Work task: Copy each record exactly, word for word.

Records contained in a dataset:
__________________________________________________

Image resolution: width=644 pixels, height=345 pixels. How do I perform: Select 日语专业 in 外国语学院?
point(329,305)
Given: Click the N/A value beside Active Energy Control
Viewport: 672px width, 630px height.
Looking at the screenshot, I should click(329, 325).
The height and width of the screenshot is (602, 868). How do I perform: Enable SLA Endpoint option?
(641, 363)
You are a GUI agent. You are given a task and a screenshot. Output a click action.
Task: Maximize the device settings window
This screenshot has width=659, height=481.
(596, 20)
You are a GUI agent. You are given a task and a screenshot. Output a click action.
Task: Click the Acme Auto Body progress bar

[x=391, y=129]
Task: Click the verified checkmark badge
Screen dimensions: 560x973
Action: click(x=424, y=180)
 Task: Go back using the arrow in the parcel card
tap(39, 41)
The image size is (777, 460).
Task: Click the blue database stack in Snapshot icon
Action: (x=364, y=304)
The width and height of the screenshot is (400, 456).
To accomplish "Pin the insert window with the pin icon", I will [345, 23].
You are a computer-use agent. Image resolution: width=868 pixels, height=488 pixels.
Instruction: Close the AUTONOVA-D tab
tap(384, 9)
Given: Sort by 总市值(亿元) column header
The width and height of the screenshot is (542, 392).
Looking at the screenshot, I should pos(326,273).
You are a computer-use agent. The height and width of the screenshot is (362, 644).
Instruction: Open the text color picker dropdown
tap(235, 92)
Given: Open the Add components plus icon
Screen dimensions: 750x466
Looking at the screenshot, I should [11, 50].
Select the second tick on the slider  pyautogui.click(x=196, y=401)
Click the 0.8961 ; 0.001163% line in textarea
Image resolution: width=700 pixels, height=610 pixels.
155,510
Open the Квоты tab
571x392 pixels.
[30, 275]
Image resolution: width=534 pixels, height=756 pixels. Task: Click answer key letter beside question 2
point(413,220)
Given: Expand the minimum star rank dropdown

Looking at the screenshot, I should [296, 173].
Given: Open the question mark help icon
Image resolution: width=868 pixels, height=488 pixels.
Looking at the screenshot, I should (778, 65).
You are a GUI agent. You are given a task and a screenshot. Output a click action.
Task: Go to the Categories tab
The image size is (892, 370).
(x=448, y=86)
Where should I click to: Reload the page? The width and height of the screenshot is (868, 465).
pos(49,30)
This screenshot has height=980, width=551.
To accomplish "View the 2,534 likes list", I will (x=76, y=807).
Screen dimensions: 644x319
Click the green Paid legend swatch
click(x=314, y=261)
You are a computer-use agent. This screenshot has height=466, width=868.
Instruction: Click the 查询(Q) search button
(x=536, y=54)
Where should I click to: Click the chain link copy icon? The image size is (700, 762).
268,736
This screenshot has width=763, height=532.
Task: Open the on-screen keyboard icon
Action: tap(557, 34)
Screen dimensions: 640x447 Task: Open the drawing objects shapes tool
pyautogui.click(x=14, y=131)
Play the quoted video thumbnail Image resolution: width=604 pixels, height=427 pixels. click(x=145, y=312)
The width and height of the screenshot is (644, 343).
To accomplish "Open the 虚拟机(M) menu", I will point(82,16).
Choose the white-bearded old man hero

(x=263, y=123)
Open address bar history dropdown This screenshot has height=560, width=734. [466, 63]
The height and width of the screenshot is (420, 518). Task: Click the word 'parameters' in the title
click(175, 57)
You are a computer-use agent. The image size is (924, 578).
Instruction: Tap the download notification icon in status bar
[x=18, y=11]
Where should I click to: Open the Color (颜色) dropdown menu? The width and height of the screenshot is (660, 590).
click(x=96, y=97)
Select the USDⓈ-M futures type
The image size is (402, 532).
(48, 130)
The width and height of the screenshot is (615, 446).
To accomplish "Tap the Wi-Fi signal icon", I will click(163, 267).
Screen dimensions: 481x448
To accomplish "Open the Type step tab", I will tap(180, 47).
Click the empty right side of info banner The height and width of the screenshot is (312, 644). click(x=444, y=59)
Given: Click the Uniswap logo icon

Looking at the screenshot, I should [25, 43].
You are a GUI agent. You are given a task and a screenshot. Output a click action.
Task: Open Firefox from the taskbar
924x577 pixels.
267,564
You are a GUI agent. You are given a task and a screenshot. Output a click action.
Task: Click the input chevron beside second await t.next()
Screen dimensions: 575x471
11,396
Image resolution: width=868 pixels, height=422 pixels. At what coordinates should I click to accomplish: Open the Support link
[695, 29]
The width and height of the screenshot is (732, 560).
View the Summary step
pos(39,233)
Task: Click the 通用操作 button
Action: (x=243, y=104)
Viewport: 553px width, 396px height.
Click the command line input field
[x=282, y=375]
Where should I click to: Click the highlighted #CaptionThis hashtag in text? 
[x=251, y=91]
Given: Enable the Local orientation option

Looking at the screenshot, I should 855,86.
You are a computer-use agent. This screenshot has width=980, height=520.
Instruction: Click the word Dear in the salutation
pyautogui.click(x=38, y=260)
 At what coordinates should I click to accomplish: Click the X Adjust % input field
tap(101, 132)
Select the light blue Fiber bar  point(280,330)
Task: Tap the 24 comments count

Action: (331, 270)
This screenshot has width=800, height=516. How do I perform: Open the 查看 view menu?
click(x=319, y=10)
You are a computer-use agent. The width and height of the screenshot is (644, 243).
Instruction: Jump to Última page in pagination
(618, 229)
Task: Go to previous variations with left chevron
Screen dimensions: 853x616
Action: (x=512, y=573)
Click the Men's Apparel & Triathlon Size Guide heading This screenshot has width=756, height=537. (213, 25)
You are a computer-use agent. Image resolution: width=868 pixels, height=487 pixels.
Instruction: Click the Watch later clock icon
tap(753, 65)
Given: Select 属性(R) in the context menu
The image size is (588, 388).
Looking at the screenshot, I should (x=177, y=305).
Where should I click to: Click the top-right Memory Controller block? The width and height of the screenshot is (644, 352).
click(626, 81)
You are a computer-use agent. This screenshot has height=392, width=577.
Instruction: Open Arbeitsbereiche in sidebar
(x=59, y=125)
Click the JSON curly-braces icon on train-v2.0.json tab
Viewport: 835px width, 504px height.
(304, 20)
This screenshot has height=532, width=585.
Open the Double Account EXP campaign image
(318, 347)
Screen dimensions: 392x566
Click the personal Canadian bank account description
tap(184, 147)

__________________________________________________

Your response:
Image resolution: width=644 pixels, height=345 pixels. How do I perform: Select 日语专业 in 外国语学院?
point(329,305)
Given: Click the N/A value beside Active Energy Control
Viewport: 672px width, 630px height.
Looking at the screenshot, I should click(329, 325).
The height and width of the screenshot is (602, 868). How do I perform: Enable SLA Endpoint option?
(641, 363)
You are a GUI agent. You are given a task and a screenshot. Output a click action.
Task: Maximize the device settings window
This screenshot has width=659, height=481.
(596, 20)
You are a GUI agent. You are given a task and a screenshot. Output a click action.
Task: Click the Acme Auto Body progress bar

[x=391, y=129]
Task: Click the verified checkmark badge
Screen dimensions: 560x973
Action: click(x=424, y=180)
 Task: Go back using the arrow in the parcel card
tap(39, 41)
The image size is (777, 460).
Task: Click the blue database stack in Snapshot icon
Action: (x=364, y=304)
The width and height of the screenshot is (400, 456).
To accomplish "Pin the insert window with the pin icon", I will [345, 23].
You are a computer-use agent. Image resolution: width=868 pixels, height=488 pixels.
Instruction: Close the AUTONOVA-D tab
tap(384, 9)
Given: Sort by 总市值(亿元) column header
The width and height of the screenshot is (542, 392).
Looking at the screenshot, I should pos(326,273).
You are a computer-use agent. The height and width of the screenshot is (362, 644).
Instruction: Open the text color picker dropdown
tap(235, 92)
Given: Open the Add components plus icon
Screen dimensions: 750x466
Looking at the screenshot, I should [11, 50].
Select the second tick on the slider  pyautogui.click(x=196, y=401)
Click the 0.8961 ; 0.001163% line in textarea
Image resolution: width=700 pixels, height=610 pixels.
155,510
Open the Квоты tab
571x392 pixels.
[30, 275]
Image resolution: width=534 pixels, height=756 pixels. Task: Click answer key letter beside question 2
point(413,220)
Given: Expand the minimum star rank dropdown

Looking at the screenshot, I should [296, 173].
Given: Open the question mark help icon
Image resolution: width=868 pixels, height=488 pixels.
Looking at the screenshot, I should (778, 65).
You are a GUI agent. You are given a task and a screenshot. Output a click action.
Task: Go to the Categories tab
The image size is (892, 370).
(x=448, y=86)
Where should I click to: Reload the page? The width and height of the screenshot is (868, 465).
pos(49,30)
This screenshot has height=980, width=551.
To accomplish "View the 2,534 likes list", I will (x=76, y=807).
Screen dimensions: 644x319
Click the green Paid legend swatch
click(x=314, y=261)
You are a computer-use agent. This screenshot has height=466, width=868.
Instruction: Click the 查询(Q) search button
(x=536, y=54)
Where should I click to: Click the chain link copy icon? The image size is (700, 762).
268,736
This screenshot has width=763, height=532.
Task: Open the on-screen keyboard icon
Action: tap(557, 34)
Screen dimensions: 640x447 Task: Open the drawing objects shapes tool
pyautogui.click(x=14, y=131)
Play the quoted video thumbnail Image resolution: width=604 pixels, height=427 pixels. click(x=145, y=312)
The width and height of the screenshot is (644, 343).
To accomplish "Open the 虚拟机(M) menu", I will point(82,16).
Choose the white-bearded old man hero

(x=263, y=123)
Open address bar history dropdown This screenshot has height=560, width=734. [466, 63]
The height and width of the screenshot is (420, 518). Task: Click the word 'parameters' in the title
click(175, 57)
You are a computer-use agent. The image size is (924, 578).
Instruction: Tap the download notification icon in status bar
[x=18, y=11]
Where should I click to: Open the Color (颜色) dropdown menu? The width and height of the screenshot is (660, 590).
click(x=96, y=97)
Select the USDⓈ-M futures type
The image size is (402, 532).
(48, 130)
The width and height of the screenshot is (615, 446).
To accomplish "Tap the Wi-Fi signal icon", I will click(163, 267).
Screen dimensions: 481x448
To accomplish "Open the Type step tab", I will tap(180, 47).
Click the empty right side of info banner The height and width of the screenshot is (312, 644). click(x=444, y=59)
Given: Click the Uniswap logo icon

Looking at the screenshot, I should [25, 43].
You are a GUI agent. You are given a task and a screenshot. Output a click action.
Task: Open Firefox from the taskbar
924x577 pixels.
267,564
You are a GUI agent. You are given a task and a screenshot. Output a click action.
Task: Click the input chevron beside second await t.next()
Screen dimensions: 575x471
11,396
Image resolution: width=868 pixels, height=422 pixels. At what coordinates should I click to accomplish: Open the Support link
[695, 29]
The width and height of the screenshot is (732, 560).
View the Summary step
pos(39,233)
Task: Click the 通用操作 button
Action: (x=243, y=104)
Viewport: 553px width, 396px height.
Click the command line input field
[x=282, y=375]
Where should I click to: Click the highlighted #CaptionThis hashtag in text? 
[x=251, y=91]
Given: Enable the Local orientation option

Looking at the screenshot, I should 855,86.
You are a computer-use agent. This screenshot has width=980, height=520.
Instruction: Click the word Dear in the salutation
pyautogui.click(x=38, y=260)
 At what coordinates should I click to accomplish: Click the X Adjust % input field
tap(101, 132)
Select the light blue Fiber bar  point(280,330)
Task: Tap the 24 comments count

Action: (331, 270)
This screenshot has width=800, height=516. How do I perform: Open the 查看 view menu?
click(x=319, y=10)
You are a computer-use agent. The width and height of the screenshot is (644, 243).
Instruction: Jump to Última page in pagination
(618, 229)
Task: Go to previous variations with left chevron
Screen dimensions: 853x616
Action: (x=512, y=573)
Click the Men's Apparel & Triathlon Size Guide heading This screenshot has width=756, height=537. (213, 25)
You are a computer-use agent. Image resolution: width=868 pixels, height=487 pixels.
Instruction: Click the Watch later clock icon
tap(753, 65)
Given: Select 属性(R) in the context menu
The image size is (588, 388).
Looking at the screenshot, I should (x=177, y=305).
Where should I click to: Click the top-right Memory Controller block? The width and height of the screenshot is (644, 352).
click(626, 81)
You are a computer-use agent. This screenshot has height=392, width=577.
Instruction: Open Arbeitsbereiche in sidebar
(x=59, y=125)
Click the JSON curly-braces icon on train-v2.0.json tab
Viewport: 835px width, 504px height.
(304, 20)
This screenshot has height=532, width=585.
Open the Double Account EXP campaign image
(318, 347)
Screen dimensions: 392x566
Click the personal Canadian bank account description
tap(184, 147)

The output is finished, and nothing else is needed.